AIGCs Confuse AI Too: Investigating and Explaining Synthetic Image-induced Hallucinations in Large Vision-Language Models
Yifei Gao, Jiaqi Wang, Zhiyu Lin, Jitao Sang
TL;DR
The study reveals that synthetic images can exacerbate hallucinations in Large Vision-Language Models (LVLMs) and introduces a synthetic-image hallucination bias characterized by higher hallucination counts and more uniform content placement. It proposes Semantics Translation to generate semantically faithful synthetic images and evaluates LVLMs on POPE and AMBER, uncovering bias across generative and discriminative tasks. A key finding is that the visual projection module, particularly Q-former versus linear projection, can amplify or mitigate this bias, suggesting concrete architectural levers for mitigation. The work highlights important natural-synthetic out-of-distribution considerations and outlines directions for reducing synthetic-data-induced risks in real-world deployments.
Abstract
The evolution of Artificial Intelligence Generated Contents (AIGCs) is advancing towards higher quality. The growing interactions with AIGCs present a new challenge to the data-driven AI community: While AI-generated contents have played a crucial role in a wide range of AI models, the potential hidden risks they introduce have not been thoroughly examined. Beyond human-oriented forgery detection, AI-generated content poses potential issues for AI models originally designed to process natural data.
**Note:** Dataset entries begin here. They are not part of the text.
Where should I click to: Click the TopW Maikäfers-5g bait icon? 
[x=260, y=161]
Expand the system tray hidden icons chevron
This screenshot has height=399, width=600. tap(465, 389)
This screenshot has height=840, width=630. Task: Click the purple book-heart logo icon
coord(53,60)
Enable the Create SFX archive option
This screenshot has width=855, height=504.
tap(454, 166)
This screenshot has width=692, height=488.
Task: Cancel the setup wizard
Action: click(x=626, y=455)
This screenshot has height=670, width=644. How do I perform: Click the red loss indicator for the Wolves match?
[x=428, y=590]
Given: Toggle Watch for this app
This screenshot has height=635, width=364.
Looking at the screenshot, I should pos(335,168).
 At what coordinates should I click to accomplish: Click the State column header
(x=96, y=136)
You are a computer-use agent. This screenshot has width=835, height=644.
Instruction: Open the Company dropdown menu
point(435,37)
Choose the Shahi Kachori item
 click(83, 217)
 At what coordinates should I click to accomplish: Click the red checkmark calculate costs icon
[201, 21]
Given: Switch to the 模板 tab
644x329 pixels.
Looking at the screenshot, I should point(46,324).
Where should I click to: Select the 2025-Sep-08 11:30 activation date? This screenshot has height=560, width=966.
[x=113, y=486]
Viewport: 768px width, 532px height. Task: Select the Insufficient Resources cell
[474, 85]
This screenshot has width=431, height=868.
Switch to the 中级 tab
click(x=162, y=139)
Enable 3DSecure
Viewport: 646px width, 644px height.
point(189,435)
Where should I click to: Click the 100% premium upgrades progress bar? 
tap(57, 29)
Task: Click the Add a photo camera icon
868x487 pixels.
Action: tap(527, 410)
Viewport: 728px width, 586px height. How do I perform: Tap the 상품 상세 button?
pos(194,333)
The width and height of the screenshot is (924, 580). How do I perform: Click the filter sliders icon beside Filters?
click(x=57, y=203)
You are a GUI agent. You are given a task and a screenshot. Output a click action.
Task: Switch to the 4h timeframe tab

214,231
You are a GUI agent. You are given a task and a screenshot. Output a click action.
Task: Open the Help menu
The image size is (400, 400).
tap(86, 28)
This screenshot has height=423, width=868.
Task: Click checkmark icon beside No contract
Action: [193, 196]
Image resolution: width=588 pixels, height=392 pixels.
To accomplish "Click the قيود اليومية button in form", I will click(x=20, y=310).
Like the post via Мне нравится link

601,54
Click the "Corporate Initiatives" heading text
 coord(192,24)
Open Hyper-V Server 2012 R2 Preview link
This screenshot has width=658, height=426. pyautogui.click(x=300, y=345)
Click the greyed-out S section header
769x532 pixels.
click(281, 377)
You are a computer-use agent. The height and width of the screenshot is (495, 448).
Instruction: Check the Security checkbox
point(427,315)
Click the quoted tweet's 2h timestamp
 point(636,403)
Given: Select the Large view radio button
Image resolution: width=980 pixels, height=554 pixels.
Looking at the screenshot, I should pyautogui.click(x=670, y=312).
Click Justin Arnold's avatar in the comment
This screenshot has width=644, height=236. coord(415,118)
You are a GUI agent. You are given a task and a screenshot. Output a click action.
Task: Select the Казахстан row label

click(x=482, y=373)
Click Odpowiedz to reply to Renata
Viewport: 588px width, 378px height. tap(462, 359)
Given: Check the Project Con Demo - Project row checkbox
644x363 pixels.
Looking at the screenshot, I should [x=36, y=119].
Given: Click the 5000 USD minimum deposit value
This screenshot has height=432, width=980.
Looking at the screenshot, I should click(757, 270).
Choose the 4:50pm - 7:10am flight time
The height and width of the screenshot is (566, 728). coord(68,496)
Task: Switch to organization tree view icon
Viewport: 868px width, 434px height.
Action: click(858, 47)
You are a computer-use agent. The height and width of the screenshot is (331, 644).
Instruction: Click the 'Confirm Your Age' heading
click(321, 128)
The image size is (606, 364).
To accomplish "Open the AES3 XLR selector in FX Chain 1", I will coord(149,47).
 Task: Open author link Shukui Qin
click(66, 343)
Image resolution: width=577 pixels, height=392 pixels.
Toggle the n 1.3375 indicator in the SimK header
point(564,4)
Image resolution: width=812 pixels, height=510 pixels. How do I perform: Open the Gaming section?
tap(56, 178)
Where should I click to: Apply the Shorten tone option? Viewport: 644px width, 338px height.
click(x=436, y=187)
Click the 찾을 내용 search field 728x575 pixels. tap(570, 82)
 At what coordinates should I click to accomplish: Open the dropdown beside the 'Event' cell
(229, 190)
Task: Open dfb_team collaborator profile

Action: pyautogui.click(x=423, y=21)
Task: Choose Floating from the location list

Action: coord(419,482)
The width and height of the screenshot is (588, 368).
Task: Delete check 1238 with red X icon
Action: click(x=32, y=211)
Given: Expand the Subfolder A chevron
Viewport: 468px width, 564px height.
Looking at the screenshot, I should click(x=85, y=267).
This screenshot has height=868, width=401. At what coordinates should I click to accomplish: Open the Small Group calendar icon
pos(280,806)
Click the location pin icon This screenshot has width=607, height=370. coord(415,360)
In this study, we underscore the exacerbated hallucination phenomena in Large Vision-Language Models (LVLMs) caused by AI-synthetic images. Remarkably, our findings shed light on a consistent AIGC \textbf{hallucination bias}: the object hallucinations induced by synthetic images are characterized by a greater quantity and a more uniform position distribution, even these synthetic images do not manifest unrealistic or additional relevant visual features compared to natural images. Moreover, our investigations on Q-former and Linear projector reveal that synthetic images may present token deviations after visual projection, thereby amplifying the hallucination bias.